Voilà ce qui s’est passé en 1656 ans. Tel est le commencement de toutes les histoires, où se découvre la toute-puissance, la sagesse, et la bonté de Dieu : l’innocence heureuse sous sa protection : sa justice à venger les crimes, et en même temps sa patience à attendre la conversion des pécheurs : la grandeur et la dignité de l’homme dans sa première institution : le génie du genre humain depuis qu’il fut corrompu : le naturel de la jalousie, et les causes secrètes des violences et des guerres, c’est à dire, tous les fondements de la religion et de la morale. Avec le genre humain, Noé conserva les arts, tant ceux qui servaient de fondement à la vie humaine et que les hommes savaient dés leur origine, que ceux qu’ils avaient inventé depuis. Ces premiers arts que les hommes apprirent d’abord, et apparemment de leur créateur, sont l’agriculture, l’art pastoral, celui de se vêtir, et peut-être celui de se loger. Aussi ne voyons nous pas le commencement de ces arts en Orient, vers les lieux d’où le genre humain s’est répandu. La tradition du déluge universel se trouve par toute la terre. L’arche où se sauvèrent les restes du genre humain a été de tout temps célèbre en Orient, principalement dans les lieux où elle s’arrêta après le déluge. Plusieurs autres circonstances de cette fameuse histoire se trouvent marquées dans les annales et dans les traditions des anciens peuples : les temps conviennent, et tout se rapporte autant qu’on le pouvait espérer dans une antiquité si reculée.
Prés du déluge se rangent le décroissement de la vie humaine, le changement dans le vivre, et une nouvelle nourriture substituée aux fruits de la terre, quelques préceptes donnés à Noé de vive voix seulement, la confusion des langues arrivée à la tour de Babel premier monument de l’orgueil et de la faiblesse des hommes, le partage des trois enfants de Noé, et la première distribution des terres. La mémoire de ces trois premiers auteurs des nations et des peuples s’est conservée parmi les hommes. Japhet qui a peuplé la plus grande partie de l’Occident y est demeuré célèbre sous le nom fameux d’Iapet. Cham et son fils Canaan n’ont pas été moins connus parmi les Égyptiens et les Phéniciens ; et la mémoire de Sem a toujours duré dans le peuple Hébreu, qui en est sorti.

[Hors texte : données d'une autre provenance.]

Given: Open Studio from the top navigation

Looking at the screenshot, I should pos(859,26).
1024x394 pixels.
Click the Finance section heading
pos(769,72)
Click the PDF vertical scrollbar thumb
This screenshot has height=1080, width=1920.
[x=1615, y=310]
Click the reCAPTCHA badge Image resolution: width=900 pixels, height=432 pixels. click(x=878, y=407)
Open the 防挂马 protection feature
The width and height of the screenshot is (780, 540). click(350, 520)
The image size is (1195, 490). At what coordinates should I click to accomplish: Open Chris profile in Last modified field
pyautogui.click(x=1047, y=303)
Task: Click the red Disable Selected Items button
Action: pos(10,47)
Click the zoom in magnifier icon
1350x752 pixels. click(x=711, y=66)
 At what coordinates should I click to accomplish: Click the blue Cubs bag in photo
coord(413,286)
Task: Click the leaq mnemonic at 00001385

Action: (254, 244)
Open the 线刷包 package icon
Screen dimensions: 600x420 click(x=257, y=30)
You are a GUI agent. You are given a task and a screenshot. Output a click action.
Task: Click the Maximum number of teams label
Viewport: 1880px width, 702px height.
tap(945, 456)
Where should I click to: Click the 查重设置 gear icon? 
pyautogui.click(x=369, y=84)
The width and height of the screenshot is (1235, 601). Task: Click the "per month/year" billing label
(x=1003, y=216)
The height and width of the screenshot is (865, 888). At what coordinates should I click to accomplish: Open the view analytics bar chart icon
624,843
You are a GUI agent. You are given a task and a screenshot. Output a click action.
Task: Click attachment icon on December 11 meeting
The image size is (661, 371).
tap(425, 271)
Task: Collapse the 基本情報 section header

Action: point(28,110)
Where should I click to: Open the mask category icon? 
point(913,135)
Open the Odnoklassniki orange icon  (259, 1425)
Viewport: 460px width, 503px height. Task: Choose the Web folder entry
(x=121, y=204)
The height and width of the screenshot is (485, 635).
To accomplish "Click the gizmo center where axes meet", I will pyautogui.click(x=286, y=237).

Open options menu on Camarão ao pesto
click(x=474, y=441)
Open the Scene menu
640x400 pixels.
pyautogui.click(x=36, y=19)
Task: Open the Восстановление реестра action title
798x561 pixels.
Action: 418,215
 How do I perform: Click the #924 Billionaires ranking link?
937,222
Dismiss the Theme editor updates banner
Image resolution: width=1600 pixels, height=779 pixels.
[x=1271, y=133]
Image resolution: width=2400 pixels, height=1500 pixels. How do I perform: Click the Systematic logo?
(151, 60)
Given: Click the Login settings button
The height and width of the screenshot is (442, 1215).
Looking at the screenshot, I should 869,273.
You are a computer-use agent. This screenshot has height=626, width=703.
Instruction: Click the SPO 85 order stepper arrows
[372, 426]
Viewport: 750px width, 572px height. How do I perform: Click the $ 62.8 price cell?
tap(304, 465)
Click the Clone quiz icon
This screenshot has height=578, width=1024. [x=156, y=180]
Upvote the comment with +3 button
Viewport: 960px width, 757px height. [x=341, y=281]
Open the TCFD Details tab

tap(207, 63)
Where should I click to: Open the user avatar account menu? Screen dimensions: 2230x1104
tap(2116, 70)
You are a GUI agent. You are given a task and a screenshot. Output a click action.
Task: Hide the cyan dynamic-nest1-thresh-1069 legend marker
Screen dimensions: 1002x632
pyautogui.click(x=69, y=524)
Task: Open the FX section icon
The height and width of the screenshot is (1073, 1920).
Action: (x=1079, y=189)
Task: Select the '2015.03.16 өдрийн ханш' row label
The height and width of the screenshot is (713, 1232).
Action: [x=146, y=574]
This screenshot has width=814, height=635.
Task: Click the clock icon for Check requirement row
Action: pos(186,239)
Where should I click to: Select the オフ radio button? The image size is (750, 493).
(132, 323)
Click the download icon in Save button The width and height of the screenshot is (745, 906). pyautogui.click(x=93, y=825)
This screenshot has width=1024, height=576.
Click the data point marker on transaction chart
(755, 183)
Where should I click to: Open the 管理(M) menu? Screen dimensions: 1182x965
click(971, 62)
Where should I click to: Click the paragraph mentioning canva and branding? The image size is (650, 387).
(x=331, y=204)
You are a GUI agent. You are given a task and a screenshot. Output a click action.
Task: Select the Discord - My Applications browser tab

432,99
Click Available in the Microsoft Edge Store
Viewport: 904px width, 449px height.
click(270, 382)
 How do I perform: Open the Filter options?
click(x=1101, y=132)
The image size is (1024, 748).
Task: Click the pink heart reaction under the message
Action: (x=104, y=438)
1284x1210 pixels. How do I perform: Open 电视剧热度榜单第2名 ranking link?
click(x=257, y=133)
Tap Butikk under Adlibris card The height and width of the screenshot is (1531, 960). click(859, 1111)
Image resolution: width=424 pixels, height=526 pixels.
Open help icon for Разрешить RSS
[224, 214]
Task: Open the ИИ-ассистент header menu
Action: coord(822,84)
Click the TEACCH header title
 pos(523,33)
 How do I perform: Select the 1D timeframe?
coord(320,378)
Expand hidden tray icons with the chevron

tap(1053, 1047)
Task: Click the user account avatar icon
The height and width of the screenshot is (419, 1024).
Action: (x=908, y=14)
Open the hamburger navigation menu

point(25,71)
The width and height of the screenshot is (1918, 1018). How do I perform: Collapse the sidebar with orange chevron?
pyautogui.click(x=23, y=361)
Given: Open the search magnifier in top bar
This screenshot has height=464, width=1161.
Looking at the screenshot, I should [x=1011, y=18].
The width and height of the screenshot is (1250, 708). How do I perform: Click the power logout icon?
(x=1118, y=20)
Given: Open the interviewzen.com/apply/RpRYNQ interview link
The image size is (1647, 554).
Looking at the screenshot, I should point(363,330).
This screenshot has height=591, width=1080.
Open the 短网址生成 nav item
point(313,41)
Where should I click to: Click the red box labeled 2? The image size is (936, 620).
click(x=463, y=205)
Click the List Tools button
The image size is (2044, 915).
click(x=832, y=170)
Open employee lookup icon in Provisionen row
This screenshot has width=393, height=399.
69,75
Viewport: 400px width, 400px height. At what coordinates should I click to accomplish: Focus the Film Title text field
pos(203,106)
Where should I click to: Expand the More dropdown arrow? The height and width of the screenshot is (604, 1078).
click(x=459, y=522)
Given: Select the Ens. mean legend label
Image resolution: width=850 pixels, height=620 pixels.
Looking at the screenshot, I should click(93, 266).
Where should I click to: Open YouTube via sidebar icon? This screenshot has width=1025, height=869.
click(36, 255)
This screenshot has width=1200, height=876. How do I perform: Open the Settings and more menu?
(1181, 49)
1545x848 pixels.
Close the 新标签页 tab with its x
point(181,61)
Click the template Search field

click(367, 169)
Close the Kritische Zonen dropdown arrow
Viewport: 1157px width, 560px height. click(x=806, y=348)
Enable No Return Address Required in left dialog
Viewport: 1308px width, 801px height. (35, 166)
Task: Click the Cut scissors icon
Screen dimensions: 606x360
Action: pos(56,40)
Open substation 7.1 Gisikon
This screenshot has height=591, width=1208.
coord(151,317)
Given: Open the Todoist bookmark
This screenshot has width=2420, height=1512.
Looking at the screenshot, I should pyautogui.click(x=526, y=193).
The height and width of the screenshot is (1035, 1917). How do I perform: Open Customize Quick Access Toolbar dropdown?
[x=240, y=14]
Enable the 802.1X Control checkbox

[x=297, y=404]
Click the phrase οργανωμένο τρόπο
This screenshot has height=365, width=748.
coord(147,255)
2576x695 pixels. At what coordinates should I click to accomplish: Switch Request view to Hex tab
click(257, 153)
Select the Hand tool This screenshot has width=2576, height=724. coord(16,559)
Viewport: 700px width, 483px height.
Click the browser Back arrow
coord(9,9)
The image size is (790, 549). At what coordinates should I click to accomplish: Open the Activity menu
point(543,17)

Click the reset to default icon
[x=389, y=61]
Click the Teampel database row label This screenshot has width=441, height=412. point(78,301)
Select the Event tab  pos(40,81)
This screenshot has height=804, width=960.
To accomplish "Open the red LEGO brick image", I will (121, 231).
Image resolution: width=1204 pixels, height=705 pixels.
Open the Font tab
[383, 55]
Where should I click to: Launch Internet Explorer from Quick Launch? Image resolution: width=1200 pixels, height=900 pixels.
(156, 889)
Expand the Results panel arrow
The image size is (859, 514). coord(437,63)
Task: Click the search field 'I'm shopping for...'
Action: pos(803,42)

Un peu après ce premier partage du genre humain, Nemrod homme farouche, devient par son humeur violente le premier des conquérants ; et telle est l’origine des conquêtes. Il établit son royaume à Babylone, au même lieu où la tour avait été commencée, et déjà élevée fort haut, mais non pas autant que le souhaitait la vanité humaine. Environ dans le même temps Ninive fut bâtie, et quelques anciens royaumes établis. Ils étaient petits dans ces premiers temps, et on trouve dans la seule Égypte quatre dynasties ou principautés, celle de Thèbes, celle de Thin, celle de Memphis, et celle de Tanis : c’était la capitale de la basse Égypte. On peut aussi rapporter à ce temps le commencement des lois et de la police des Égyptiens, celui de leurs pyramides qui durent encore, et celui des observations astronomiques tant de ces peuples, que des chaldéens. Aussi voit-on remonter jusqu’à ce temps, et pas plus haut, les observations que les chaldéens, c’est à dire sans contestation les premiers observateurs des astres, donnèrent dans Babylone à Callisthène pour Aristote.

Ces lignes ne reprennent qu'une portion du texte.